- **What this task involves**: Your answer must be the lines from the one holding "I2P 2.11.0 Release (170, 399)" through the final line of the entries below, copied exactly, with no pictures.

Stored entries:
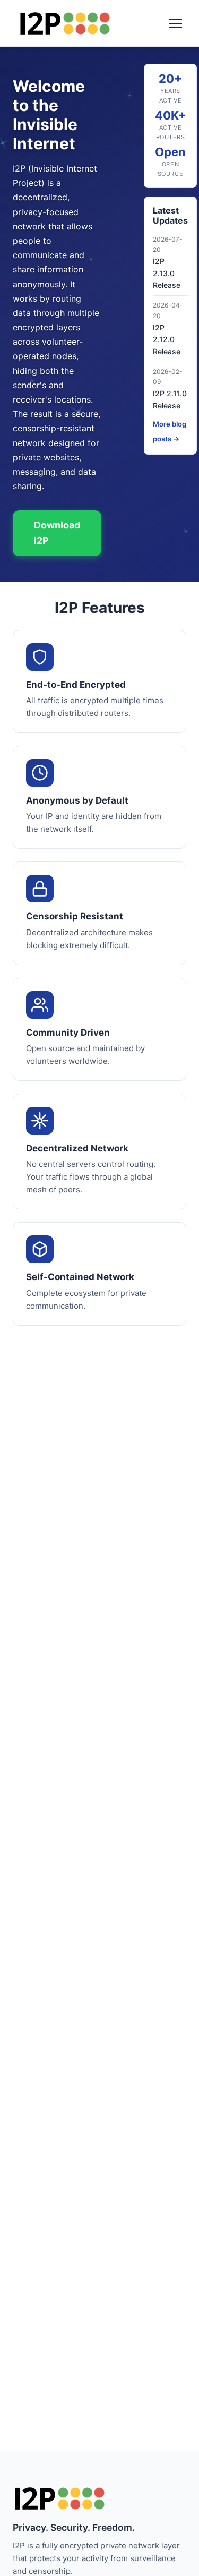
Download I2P (57, 532)
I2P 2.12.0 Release (166, 339)
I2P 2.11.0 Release (170, 399)
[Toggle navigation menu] (175, 23)
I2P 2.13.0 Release (166, 273)
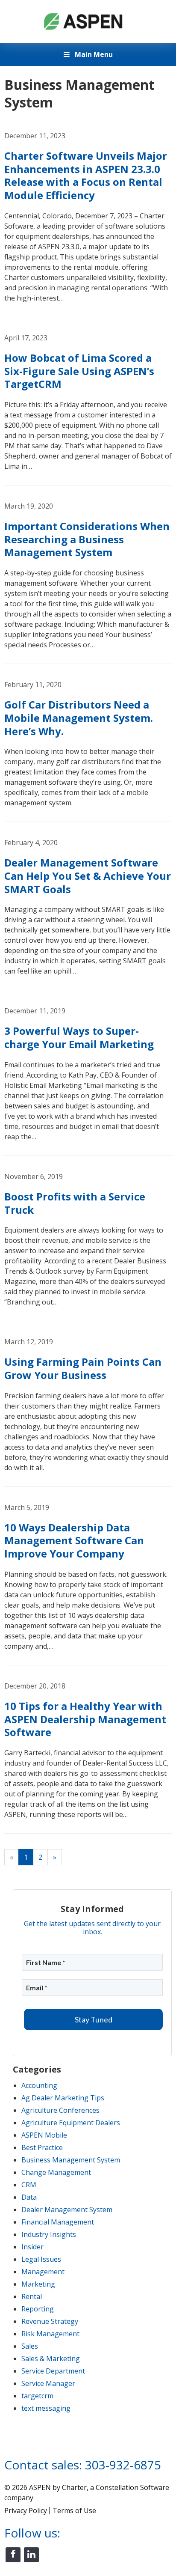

- **Finished task**:
I2P 2.11.0 Release (170, 399)
[Toggle navigation menu] (175, 23)
I2P 2.13.0 Release (166, 273)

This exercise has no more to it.